In 2014, Scotiabank signed a deal to buy a 20 percent stake in Canadian Tire's financial services business, which includes Canadian Tire Bank, for $500 million in cash as part of a strategic partnership between the two companies under which Scotiabank was also permitted to buy up to an additional 30% (or sell back to Canadian Tire its 20% stake) at the then fair market value within 10 years.

In 2023, Canadian Tire repurchased the 20 percent stake that Scotiabank had owned for $895 million, restoring its ownership to 100%.

== Mastercard ==
In 1995, the bank issued the Canadian Tire Options Mastercard nationally with a reward program for purchases of products from Canadian Tire and, later, launched its Gas Advantage Mastercard product whereby the cardholder earned a tiered discount of 2–10¢ (in Canadian currency) per litre on gasoline purchases from Canadian Tire based on the previous month's gas purchases. In 2008, it embedded the card with Mastercard's PayPass "tap-and-go" technology. These cards are no longer issued by the Canadian Tire Bank; however, the Gas Advantage Mastercard continues to be honoured for discount at Canadian Tire gas stations, and Canadian Tire Bank continues to reissue the card to existing cardholders.

In 2006, the bank began a pilot program of the Cash Advantage Mastercard . Its reward program allowed cardholders to earn up to 1.5% cash back based on the amount of eligible annual purchases made on their card. In 2007, it created the Vacation Advantage Mastercard, with cardholders rewarded with points that could be redeemed for any vacation-related purchase.

In 2009, it issued the Curve Mastercard nationwide, so named for the distinctly curved shape of the lower right-hand corner of the card. It had no annual fee and had a reward program that allowed cardholders to earn up to 3.5% cash back, based on the amount of eligible annual purchases made on their card. Cardholders could earn double cash back at Canadian Tire and Mark's Work Wearhouse stores. (Mark's is a clothing and footwear retailer that has been a subsidiary of Canadian Tire since 2002.) In late 2010, the Vacation Advantage and Curve Mastercards were removed from Canadian Tire's credit portfolio.

On May 1, 2018, the cards were rebranded under the Triangle Rewards name, to match up with Canadian Tire's new customer loyalty program.

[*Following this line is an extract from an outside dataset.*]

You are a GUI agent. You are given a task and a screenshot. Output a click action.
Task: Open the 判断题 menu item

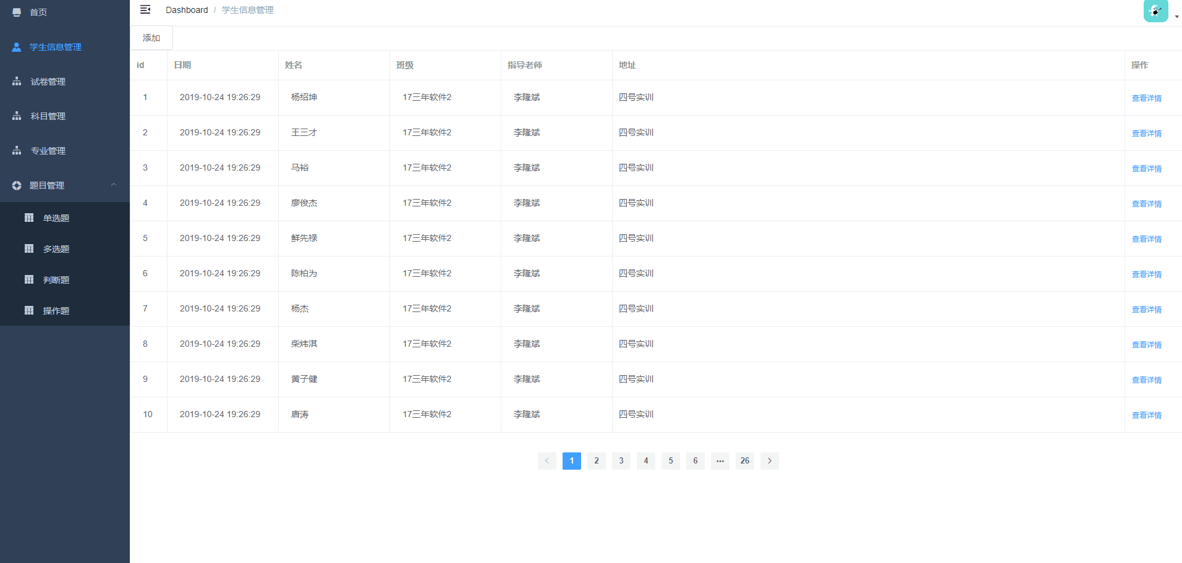tap(56, 280)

On March 11, 2022, Canadian Tire announced that Triangle Mastercard holders would earn 10¢ by using their card on fuel purchases at any gas station across the nation. This period ended June 19, 2022 and the Canadian Tire Triangle Mastercard now earns 5¢ on fuel purchases.

==Insurance==
CTB markets payment protection insurance underwritten by Assurant, and identity theft insurance offered in a partnership arrangement with Sigma Loyalty Group who, in turn, partners with Intersections, Inc., to underwrite the policies under its Identity Guard product offering. It used to sell term life and travel insurance underwritten by Canada Life, but later stopped marketing those products.

==Retail banking==
In October 2006, CTB began to offer more traditional banking services over the phone or online. Such offerings included, as of 2019:
- Savings accounts
- Tax-free savings accounts
- Guaranteed investment certificates

The bank used to offer mortgages, but in October 2009, CTB sold its residential real estate secured lending portfolio of approximately 1,000 mortgages valued at approximately $167 million to National Bank of Canada and no longer offers mortgage products.

All deposit products are automatically insured to applicable limits by the federal crown corporation Canada Deposit Insurance Corporation (CDIC).